The preclinical data demonstrate PHA121 specificity and potency for both recombinant and endogenous B2 receptor, including 20-fold higher potency than icatibant, an approved injectable B2-receptor antagonist. Relative to icatibant, PHA121 exhibited improved intrinsic clearance, which predicted the improved in vivo half-life and oral bioavailability seen in clinical studies to date. This novel small molecule bradykinin B2 receptor antagonist is in clinical development for the treatment and prevention of hereditary angioedema attacks. Early clinical data in healthy participants indicate that PHA121 is orally bioavailable, with rapid absorption, favorable pharmacokinetics, and good tolerance.
“To our knowledge, PHA121 is the most potent, and the only oral, small-molecule human bradykinin B2 receptor antagonist that has ever been reported,” says Anne Lesage, Ph.D., Chief Early Development Officer of Pharvaris and lead author on the publication. “PHA121 acts as a selective and competitive antagonist of the bradykinin B2 receptor, blocking the effect of elevated bradykinin levels that lead to angioedema. This specificity is shown through large margins of inhibition at other targets. Its high potency allows for oral administration with a small dose, and supports Pharvaris’ development of this compound for on-demand and prophylactic treatment of HAE.”

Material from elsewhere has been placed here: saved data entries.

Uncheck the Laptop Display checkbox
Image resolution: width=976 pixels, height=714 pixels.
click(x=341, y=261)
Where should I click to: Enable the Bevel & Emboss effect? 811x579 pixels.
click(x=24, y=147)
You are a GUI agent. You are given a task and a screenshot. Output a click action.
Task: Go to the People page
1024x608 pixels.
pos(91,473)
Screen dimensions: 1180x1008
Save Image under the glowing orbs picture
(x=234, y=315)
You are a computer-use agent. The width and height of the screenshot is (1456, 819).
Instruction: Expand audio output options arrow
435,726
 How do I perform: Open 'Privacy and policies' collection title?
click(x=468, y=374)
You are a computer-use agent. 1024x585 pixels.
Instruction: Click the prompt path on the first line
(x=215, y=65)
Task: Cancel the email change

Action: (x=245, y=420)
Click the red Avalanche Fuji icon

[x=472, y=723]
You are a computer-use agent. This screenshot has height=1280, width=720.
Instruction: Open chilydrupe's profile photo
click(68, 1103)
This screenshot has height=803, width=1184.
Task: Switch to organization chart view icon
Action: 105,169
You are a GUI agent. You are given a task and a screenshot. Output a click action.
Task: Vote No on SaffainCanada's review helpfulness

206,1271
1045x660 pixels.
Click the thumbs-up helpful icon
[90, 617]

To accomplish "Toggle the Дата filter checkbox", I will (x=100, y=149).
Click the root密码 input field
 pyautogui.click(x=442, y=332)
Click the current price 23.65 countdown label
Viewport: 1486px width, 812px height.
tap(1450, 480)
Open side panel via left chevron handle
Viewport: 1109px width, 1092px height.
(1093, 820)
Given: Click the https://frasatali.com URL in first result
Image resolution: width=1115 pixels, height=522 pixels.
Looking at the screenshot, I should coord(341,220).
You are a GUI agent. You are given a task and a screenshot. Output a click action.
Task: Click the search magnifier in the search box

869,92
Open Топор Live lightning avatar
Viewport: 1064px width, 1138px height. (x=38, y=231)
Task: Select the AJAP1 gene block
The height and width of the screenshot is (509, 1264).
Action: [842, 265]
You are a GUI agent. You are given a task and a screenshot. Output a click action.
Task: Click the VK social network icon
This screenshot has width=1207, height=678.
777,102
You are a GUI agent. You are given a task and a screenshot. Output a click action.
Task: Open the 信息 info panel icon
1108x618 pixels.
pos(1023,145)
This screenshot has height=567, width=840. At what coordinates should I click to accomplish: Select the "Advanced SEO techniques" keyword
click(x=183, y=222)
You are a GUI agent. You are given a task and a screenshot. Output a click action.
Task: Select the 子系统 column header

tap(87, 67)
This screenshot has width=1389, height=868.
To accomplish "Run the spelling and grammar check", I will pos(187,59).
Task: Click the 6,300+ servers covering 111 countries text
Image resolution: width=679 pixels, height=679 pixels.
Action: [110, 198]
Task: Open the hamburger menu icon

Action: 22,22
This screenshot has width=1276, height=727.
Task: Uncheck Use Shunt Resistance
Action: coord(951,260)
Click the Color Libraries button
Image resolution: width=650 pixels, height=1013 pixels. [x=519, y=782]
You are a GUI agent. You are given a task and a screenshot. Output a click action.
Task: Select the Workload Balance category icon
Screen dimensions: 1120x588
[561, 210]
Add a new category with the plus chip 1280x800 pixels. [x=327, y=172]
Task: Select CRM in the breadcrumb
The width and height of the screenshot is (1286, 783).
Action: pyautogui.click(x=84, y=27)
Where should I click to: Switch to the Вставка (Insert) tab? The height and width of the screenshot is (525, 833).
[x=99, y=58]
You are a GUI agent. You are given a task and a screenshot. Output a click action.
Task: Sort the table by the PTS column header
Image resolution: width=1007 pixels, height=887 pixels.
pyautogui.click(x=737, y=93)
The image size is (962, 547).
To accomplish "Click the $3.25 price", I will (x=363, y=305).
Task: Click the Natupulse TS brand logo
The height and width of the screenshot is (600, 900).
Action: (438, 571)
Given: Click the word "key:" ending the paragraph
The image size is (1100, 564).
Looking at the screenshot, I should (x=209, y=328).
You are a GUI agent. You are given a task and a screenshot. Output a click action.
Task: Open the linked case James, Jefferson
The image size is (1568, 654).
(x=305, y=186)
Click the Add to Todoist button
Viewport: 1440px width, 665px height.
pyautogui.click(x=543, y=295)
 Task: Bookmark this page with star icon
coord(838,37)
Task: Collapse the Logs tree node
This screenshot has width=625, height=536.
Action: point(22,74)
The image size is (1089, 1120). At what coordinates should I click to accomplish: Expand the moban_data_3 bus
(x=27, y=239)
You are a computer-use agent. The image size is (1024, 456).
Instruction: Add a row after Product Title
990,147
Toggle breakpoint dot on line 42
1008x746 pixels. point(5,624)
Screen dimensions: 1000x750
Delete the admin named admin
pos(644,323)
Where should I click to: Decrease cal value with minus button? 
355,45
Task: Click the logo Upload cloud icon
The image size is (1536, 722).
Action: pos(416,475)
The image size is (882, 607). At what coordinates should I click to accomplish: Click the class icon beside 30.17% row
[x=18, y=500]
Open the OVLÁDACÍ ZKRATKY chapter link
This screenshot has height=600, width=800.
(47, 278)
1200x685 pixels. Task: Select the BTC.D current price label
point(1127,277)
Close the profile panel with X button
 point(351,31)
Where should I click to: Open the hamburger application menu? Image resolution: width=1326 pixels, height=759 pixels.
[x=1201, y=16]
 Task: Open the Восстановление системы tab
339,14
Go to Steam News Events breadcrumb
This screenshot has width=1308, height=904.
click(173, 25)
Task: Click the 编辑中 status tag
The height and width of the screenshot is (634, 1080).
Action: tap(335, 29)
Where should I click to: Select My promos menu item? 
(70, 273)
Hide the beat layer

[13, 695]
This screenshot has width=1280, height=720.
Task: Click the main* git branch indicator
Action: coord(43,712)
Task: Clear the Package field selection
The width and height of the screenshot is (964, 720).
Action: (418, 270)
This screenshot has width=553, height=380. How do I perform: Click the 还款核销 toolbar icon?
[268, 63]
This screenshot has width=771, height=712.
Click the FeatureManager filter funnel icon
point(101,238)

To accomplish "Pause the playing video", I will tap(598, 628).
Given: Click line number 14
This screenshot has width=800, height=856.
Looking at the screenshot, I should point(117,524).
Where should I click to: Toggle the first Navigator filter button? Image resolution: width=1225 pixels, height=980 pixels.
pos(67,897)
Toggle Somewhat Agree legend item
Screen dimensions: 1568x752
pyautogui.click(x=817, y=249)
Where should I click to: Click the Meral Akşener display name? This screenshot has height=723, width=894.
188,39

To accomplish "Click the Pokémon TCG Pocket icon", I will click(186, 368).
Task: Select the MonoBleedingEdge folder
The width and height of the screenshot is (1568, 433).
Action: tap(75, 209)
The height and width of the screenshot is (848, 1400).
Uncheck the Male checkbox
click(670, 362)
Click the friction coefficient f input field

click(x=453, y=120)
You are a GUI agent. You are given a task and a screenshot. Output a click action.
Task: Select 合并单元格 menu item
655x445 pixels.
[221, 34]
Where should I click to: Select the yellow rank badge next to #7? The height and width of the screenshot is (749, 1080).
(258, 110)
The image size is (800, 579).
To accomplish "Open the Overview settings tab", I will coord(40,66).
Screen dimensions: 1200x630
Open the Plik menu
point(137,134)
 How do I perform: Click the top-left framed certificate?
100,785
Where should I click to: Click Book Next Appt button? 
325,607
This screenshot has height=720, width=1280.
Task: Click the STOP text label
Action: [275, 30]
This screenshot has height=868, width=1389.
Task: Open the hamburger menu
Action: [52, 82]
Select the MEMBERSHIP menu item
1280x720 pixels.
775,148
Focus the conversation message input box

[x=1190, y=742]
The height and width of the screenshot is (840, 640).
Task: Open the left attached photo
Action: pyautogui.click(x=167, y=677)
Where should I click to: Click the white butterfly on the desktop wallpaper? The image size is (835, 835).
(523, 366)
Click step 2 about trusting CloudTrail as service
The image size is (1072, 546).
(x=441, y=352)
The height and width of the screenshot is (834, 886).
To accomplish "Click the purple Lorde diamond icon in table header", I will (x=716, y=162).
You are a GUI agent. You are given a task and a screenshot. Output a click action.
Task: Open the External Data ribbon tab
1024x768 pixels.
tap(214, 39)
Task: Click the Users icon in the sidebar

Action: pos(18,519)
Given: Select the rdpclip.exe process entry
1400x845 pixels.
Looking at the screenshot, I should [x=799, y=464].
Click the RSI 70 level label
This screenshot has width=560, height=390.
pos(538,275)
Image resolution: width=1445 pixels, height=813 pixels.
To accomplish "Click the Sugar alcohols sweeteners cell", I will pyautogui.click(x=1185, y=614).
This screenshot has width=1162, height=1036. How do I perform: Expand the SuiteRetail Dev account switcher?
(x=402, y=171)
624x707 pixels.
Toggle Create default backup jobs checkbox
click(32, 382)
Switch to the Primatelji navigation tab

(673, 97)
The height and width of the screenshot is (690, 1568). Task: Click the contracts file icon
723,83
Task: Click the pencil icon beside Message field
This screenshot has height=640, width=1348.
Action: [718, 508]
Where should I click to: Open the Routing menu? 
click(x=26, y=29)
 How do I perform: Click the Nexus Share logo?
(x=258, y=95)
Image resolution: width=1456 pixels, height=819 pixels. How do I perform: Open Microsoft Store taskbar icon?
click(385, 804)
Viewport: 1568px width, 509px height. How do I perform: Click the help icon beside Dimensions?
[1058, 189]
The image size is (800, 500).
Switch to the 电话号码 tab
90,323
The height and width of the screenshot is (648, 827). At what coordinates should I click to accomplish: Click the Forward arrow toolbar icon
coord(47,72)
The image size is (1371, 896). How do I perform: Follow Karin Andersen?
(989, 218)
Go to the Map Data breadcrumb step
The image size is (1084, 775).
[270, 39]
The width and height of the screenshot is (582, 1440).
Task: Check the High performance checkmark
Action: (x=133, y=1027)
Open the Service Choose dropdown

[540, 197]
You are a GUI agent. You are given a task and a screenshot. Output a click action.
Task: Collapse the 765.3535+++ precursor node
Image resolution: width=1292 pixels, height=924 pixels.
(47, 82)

The dataset in this publication demonstrates the in vitro pharmacological characteristics of PHA121 and its active metabolite, PHA-022484. Both compounds show high affinity for the recombinant human bradykinin B2 receptor. In contractility assays, both PHA121 and PHA-022484 demonstrate potent and reversible B2 antagonist activity. The data support a high degree of selectivity over a wide range of molecular targets, including the bradykinin B1 receptor.
(Source: Pharvaris)